Di sisi lain perubahan hutan tropis ke bentuk penggunaan lahan untuk kepentingan pertanian terus berlangsung. Berdasarkan data statistik, untuk periode 1984 – 1995 luas hutan di pulau Sumatera mengalami penurunan sebesar 1,2% pertahun (BPS 1985, 1990, 1991, dan 1996). Sementara itu dari sumber yang sama, pertumbuhan lahan pertanian pertahun pada periode yang sama adalah 1,4% (Budidarsono S, 1999). Di samping itu peristiwa kebakaran hutan yang terjadi pada tahun 1992, 1997, 1998, dan 1999 juga berdampak berkurangnya luas hutan tropis dalam skala besar, khususnya di Sumatera dan Kalimantan.

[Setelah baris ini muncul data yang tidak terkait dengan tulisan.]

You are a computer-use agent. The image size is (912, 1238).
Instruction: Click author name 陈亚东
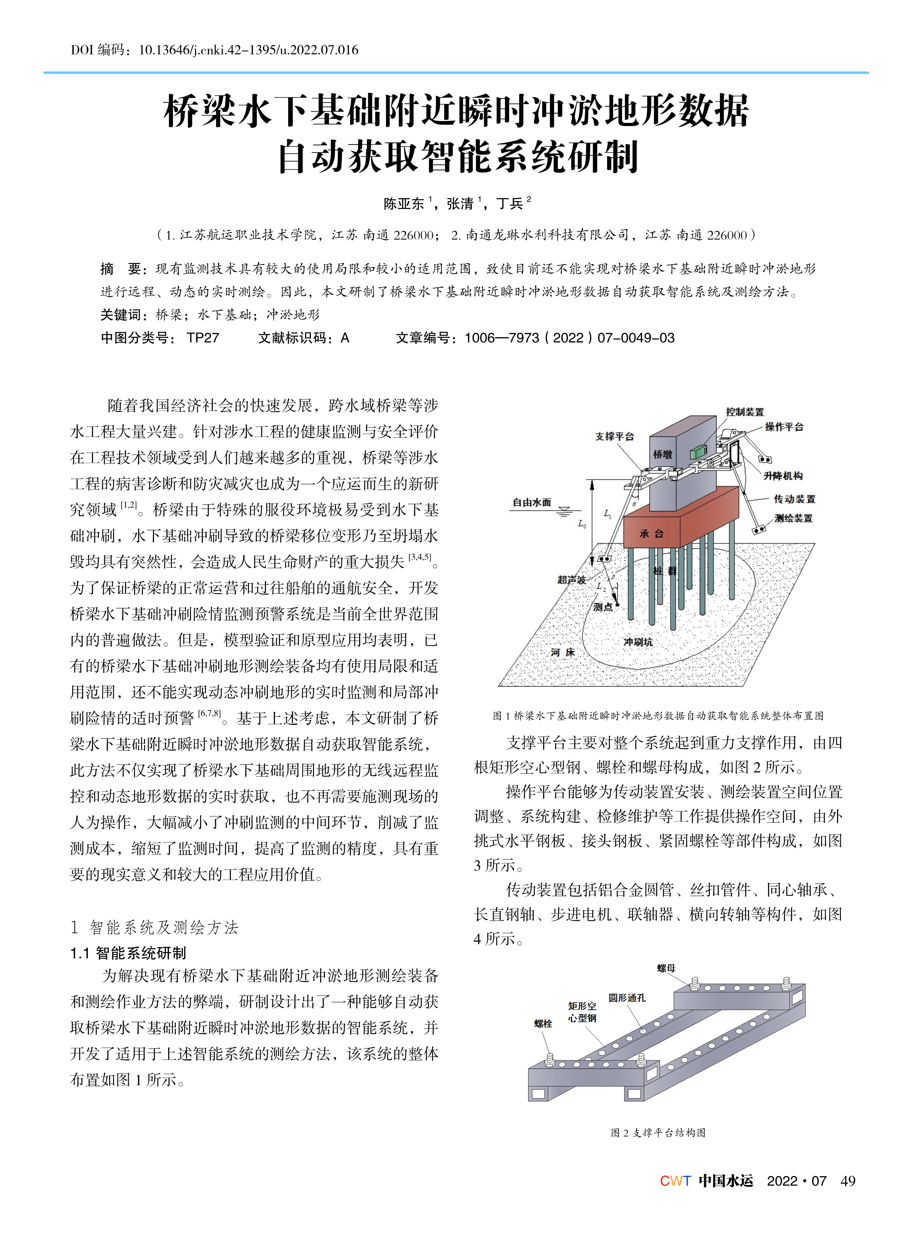coord(404,204)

Berdasarkan siaran Bulletin malam RCTI pada tanggal 4 Agustus 1999 disebutkan bahwa di Sumatera terdapat 341 titik api.
Untuk Provinsi Jambi, data yang dikeluarkan oleh Bapedalda Jambi dinyatakan bahwa terdapat sebanyak 19 titik api di Provinsi Jambi pada tahun 1999. Hal ini menunjukkan bahwa hutan sebagai sumberdaya alam yang banyak diakses terutama oleh masyarakat lokal untuk memenuhi kebutuhan semakin terancam kelestariannya dan setiap saat kawasan hutan terus mengalami pengurangan luas. Laju penurunan ketersediaan sumberdaya hutan merupakan satu kerangka untuk mengantar ke arah dan upaya memikirkan keberadaan sumberdaya alam lainnya.

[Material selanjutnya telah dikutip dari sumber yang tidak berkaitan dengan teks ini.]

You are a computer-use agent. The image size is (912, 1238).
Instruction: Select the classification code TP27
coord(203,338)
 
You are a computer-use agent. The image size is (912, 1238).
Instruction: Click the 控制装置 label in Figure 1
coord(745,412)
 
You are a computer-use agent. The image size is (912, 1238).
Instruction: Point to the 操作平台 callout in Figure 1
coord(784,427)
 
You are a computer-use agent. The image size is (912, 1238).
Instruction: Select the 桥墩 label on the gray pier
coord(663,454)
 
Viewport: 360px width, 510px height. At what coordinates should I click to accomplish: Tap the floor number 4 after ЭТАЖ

Dalam kenyataannya pembicaraan mengenai pengelolaan sumberdaya alam khususnya kawasan hutan seringkali hanya menjadi wacana di tingkat permukaan (dengan bukti kecilnya perbandingan antara konsep/model yang dibangun dengan implementasi di lapangan) dan jarang mengakar pada tatanan basis yaitu masyarakat. Memang diakui sudah banyak konsep pengelolaan sumberdaya alam yang mengedepankan partisipasi masyarakat namun belum mampu menjawab persoalan laju penurunan baik dari aspek kuantitas maupun kualitas sumberdaya alam dimaksud. Hal ini disebabkan model-model atau konsep-konsep pengelolaan sumberdaya alam seringkali kesulitan dalam mendefinisikan masyarakat dan tidak tersosialisasi karena biasanya hanya melibatkan sebagian kecil masyarakat dimaksud.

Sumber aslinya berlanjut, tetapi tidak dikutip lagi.